Larson AM. Acetaminophen hepatotoxicity. Clin Liver Dis. 2007;11(3):525-48, vi.
Pharmacology: Acetaminophen is metabolized through cytochrome P450 system to form toxic NAPQI metabolite, which requires glutathione to detoxify. Clinical stages of acetaminophen overdose: Stage 1 (<24 hr): Abd pain, N/V, anorexia, lethargy, diaphoresis; normal labs Stage 2 (24-72 hr): RUQ abdominal pain, jaundice, rising AST/ ALT/INR values Stage 3 (72-96 hr): Peak hepatotoxicity, renal insufficiency, and death vs. mild symptoms if treated Stage 4 (4 days-2 wk): 70% survive acute liver failure; resolution of symptoms Toxic ingestion dose: 150 mg/kg Lab: Draw serum acetaminophen level at 4 hours post-ingestion. Treatment: 1. Activated charcoal - Of benefit <1 hour of ingestion and possible benefit beyond 1 hour 2. N-acetylcysteine (PO or IV) - Precursor to glutathione - Start within 8-10 hours if: Above possible hepatic toxicity line Estimated single ingestion of acetaminophen >150 mg/kg Time of ingestion unknown and serum level > 10 mcg/mL Lab evidence of hepatotoxicity and history of excessive ingestion Repeated ingestion and a serum level >10 mcg/mL - PO: 140 mg/kg first dose and then 70 mg/kg every 4 hours.
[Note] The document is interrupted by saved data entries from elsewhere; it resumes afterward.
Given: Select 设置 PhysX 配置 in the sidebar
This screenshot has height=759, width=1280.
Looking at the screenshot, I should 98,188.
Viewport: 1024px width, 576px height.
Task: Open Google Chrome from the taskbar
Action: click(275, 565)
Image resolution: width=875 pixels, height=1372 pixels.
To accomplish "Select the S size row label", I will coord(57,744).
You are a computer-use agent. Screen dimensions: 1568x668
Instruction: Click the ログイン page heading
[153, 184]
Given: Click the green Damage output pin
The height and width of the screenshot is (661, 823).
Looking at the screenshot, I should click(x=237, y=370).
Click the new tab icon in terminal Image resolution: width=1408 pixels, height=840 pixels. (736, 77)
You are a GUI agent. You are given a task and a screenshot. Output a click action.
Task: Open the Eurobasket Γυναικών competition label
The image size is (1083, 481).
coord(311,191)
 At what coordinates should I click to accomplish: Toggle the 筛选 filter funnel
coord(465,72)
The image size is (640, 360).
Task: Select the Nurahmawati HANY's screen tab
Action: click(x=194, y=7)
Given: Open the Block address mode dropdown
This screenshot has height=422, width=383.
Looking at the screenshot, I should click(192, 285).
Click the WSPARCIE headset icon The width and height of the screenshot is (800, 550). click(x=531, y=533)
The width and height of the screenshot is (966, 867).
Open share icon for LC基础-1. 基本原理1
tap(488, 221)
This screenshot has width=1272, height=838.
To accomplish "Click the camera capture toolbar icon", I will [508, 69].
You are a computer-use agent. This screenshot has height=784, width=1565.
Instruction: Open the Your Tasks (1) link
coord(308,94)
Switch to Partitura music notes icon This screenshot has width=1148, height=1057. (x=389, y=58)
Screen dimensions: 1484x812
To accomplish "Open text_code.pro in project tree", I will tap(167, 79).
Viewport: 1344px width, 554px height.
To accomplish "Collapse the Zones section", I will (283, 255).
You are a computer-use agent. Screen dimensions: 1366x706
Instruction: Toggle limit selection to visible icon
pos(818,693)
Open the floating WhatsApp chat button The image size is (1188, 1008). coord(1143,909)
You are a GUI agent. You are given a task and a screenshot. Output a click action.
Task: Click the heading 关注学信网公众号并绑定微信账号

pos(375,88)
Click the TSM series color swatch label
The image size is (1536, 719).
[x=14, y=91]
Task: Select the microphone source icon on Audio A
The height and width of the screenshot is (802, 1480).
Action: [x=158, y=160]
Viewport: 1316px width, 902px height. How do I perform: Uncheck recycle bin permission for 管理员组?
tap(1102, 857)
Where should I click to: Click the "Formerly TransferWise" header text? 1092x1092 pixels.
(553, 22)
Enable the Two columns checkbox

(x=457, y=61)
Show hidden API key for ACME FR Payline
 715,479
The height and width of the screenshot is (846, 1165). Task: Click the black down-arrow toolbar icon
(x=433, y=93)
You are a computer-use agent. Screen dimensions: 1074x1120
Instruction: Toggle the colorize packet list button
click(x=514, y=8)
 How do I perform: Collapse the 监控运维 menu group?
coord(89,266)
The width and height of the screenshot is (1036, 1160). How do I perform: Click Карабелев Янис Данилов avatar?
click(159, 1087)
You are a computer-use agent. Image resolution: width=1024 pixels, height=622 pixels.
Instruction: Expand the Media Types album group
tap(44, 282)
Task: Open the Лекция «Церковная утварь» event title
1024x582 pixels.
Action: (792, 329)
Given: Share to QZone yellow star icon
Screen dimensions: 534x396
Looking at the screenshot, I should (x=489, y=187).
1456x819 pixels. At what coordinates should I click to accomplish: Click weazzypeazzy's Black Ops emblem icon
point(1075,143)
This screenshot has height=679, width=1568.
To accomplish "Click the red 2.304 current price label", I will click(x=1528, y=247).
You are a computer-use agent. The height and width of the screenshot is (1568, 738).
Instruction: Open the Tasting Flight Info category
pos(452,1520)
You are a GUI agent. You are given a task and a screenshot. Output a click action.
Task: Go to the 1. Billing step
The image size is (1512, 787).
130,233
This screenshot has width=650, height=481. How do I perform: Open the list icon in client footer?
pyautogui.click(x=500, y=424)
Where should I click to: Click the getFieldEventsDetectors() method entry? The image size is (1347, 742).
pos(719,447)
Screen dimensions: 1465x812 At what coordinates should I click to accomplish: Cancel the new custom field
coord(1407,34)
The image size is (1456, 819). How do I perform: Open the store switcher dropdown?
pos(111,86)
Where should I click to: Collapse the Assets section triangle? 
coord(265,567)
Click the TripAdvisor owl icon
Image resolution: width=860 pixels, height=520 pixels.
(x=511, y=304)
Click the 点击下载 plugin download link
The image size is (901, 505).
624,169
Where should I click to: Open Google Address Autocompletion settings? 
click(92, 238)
Typically treat for 20 hours for uncomplicated overdose. - IV: 150 mg/kg first dose over 1 hour, then 50 mg/kg for first 4 hours, then 100 mg/kg over next 16 hours (total dose = 300 mg/kg over 20 hours) Rumack Matthew Nomogram Use for single time-point ingestion only. Does not predict toxicity in chronic ingestion.
Possible hepatic toxicity line is 25% lower than probable hepatic toxicity to account for lab assay variability.